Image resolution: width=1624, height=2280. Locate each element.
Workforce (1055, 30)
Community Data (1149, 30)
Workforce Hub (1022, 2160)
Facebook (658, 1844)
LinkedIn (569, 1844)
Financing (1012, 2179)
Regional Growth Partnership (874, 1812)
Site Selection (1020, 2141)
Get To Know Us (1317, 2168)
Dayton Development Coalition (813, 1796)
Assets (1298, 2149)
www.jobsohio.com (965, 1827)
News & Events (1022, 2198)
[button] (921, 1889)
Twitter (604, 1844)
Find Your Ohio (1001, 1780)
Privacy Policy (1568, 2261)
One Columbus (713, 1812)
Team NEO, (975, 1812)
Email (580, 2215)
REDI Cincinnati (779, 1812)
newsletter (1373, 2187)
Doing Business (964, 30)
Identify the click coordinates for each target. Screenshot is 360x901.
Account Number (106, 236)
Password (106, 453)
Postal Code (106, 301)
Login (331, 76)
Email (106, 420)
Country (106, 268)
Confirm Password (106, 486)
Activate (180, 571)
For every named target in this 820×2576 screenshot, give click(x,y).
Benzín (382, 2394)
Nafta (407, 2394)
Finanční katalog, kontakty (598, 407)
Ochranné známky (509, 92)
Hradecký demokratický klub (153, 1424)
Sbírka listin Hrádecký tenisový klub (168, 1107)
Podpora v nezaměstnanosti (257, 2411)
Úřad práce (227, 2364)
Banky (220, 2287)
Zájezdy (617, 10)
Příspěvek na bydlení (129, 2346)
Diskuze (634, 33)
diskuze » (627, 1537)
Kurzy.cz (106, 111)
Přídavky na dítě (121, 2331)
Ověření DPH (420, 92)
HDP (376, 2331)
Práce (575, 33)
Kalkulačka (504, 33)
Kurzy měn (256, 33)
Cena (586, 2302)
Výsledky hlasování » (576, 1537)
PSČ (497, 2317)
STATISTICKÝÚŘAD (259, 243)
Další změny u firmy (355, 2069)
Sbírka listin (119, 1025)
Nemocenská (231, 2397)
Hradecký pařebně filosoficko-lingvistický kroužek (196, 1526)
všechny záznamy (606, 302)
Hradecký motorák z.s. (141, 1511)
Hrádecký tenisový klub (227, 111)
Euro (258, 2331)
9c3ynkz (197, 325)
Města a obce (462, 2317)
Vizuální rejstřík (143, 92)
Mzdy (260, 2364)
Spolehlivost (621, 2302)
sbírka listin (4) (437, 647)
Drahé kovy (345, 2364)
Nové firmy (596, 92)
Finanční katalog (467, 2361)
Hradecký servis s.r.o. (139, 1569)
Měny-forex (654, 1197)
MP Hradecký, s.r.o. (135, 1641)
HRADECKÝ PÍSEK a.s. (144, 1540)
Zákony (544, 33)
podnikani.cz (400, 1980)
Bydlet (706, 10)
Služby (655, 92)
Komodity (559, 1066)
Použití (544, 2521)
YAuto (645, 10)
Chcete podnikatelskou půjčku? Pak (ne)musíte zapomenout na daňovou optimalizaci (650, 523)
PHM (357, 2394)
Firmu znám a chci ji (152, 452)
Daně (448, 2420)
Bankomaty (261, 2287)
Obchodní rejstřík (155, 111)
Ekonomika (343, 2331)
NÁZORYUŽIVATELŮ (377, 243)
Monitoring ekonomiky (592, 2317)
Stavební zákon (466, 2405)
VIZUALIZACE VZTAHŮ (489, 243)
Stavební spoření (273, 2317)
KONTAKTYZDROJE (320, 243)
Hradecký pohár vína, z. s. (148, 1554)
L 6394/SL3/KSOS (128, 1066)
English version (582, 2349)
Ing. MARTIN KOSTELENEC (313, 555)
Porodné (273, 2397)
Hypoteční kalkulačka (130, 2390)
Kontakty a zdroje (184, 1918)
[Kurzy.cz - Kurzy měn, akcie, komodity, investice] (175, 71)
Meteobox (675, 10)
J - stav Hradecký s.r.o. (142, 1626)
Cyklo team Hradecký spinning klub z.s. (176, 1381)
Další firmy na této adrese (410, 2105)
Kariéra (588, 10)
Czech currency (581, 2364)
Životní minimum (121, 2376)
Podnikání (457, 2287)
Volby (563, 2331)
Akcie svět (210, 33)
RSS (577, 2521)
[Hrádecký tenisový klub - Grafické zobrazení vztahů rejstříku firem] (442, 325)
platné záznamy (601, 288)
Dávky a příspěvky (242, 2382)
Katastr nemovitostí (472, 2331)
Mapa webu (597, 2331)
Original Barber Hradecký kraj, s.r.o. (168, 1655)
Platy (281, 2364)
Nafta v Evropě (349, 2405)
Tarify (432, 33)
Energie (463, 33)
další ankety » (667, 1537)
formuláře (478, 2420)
============
▸ What to work on
Print the material verbatim, all of it.

▸ Solution below
Image resolution: width=1624, height=2280. Locate each element.
Workforce (1055, 30)
Community Data (1149, 30)
Workforce Hub (1022, 2160)
Facebook (658, 1844)
LinkedIn (569, 1844)
Financing (1012, 2179)
Regional Growth Partnership (874, 1812)
Site Selection (1020, 2141)
Get To Know Us (1317, 2168)
Dayton Development Coalition (813, 1796)
Assets (1298, 2149)
www.jobsohio.com (965, 1827)
News & Events (1022, 2198)
[button] (921, 1889)
Twitter (604, 1844)
Find Your Ohio (1001, 1780)
Privacy Policy (1568, 2261)
One Columbus (713, 1812)
Team NEO, (975, 1812)
Email (580, 2215)
REDI Cincinnati (779, 1812)
newsletter (1373, 2187)
Doing Business (964, 30)
Identify the click coordinates for each target. Screenshot is 360x901.
Account Number (106, 236)
Password (106, 453)
Postal Code (106, 301)
Login (331, 76)
Email (106, 420)
Country (106, 268)
Confirm Password (106, 486)
Activate (180, 571)
For every named target in this 820×2576 screenshot, give click(x,y).
Benzín (382, 2394)
Nafta (407, 2394)
Finanční katalog, kontakty (598, 407)
Ochranné známky (509, 92)
Hradecký demokratický klub (153, 1424)
Sbírka listin Hrádecký tenisový klub (168, 1107)
Podpora v nezaměstnanosti (257, 2411)
Úřad práce (227, 2364)
Banky (220, 2287)
Zájezdy (617, 10)
Příspěvek na bydlení (129, 2346)
Diskuze (634, 33)
diskuze » (627, 1537)
Kurzy.cz (106, 111)
Přídavky na dítě (121, 2331)
Ověření DPH (420, 92)
HDP (376, 2331)
Práce (575, 33)
Kalkulačka (504, 33)
Kurzy měn (256, 33)
Cena (586, 2302)
Výsledky hlasování » (576, 1537)
PSČ (497, 2317)
STATISTICKÝÚŘAD (259, 243)
Další změny u firmy (355, 2069)
Sbírka listin (119, 1025)
Nemocenská (231, 2397)
Hradecký pařebně filosoficko-lingvistický kroužek (196, 1526)
všechny záznamy (606, 302)
Hradecký motorák z.s. (141, 1511)
Hrádecký tenisový klub (227, 111)
Euro (258, 2331)
9c3ynkz (197, 325)
Města a obce (462, 2317)
Vizuální rejstřík (143, 92)
Mzdy (260, 2364)
Spolehlivost (621, 2302)
sbírka listin (4) (437, 647)
Drahé kovy (345, 2364)
Nové firmy (596, 92)
Finanční katalog (467, 2361)
Hradecký servis s.r.o. (139, 1569)
Měny-forex (654, 1197)
MP Hradecký, s.r.o. (135, 1641)
HRADECKÝ PÍSEK a.s. (144, 1540)
Zákony (544, 33)
podnikani.cz (400, 1980)
Bydlet (706, 10)
Služby (655, 92)
Komodity (559, 1066)
Použití (544, 2521)
YAuto (645, 10)
Chcete podnikatelskou půjčku? Pak (ne)musíte zapomenout na daňovou optimalizaci (650, 523)
PHM (357, 2394)
Firmu znám a chci ji (152, 452)
Daně (448, 2420)
Bankomaty (261, 2287)
Obchodní rejstřík (155, 111)
Ekonomika (343, 2331)
NÁZORYUŽIVATELŮ (377, 243)
Monitoring ekonomiky (592, 2317)
Stavební zákon (466, 2405)
VIZUALIZACE VZTAHŮ (489, 243)
Stavební spoření (273, 2317)
KONTAKTYZDROJE (320, 243)
Hradecký pohár vína, z. s. (148, 1554)
L 6394/SL3/KSOS (128, 1066)
English version (582, 2349)
Ing. MARTIN KOSTELENEC (313, 555)
Porodné (273, 2397)
Hypoteční kalkulačka (130, 2390)
Kontakty a zdroje (184, 1918)
[Kurzy.cz - Kurzy měn, akcie, komodity, investice] (175, 71)
Meteobox (675, 10)
J - stav Hradecký s.r.o. (142, 1626)
Cyklo team Hradecký spinning klub z.s. (176, 1381)
Další firmy na této adrese (410, 2105)
Kariéra (588, 10)
Czech currency (581, 2364)
Životní minimum (121, 2376)
Podnikání (457, 2287)
Volby (563, 2331)
Akcie svět (210, 33)
RSS (577, 2521)
[Hrádecký tenisový klub - Grafické zobrazení vztahů rejstříku firem] (442, 325)
platné záznamy (601, 288)
Dávky a příspěvky (242, 2382)
Katastr nemovitostí (472, 2331)
Mapa webu (597, 2331)
Original Barber Hradecký kraj, s.r.o. (168, 1655)
Platy (281, 2364)
Nafta v Evropě (349, 2405)
Tarify (432, 33)
Energie (463, 33)
další ankety » (667, 1537)
formuláře (478, 2420)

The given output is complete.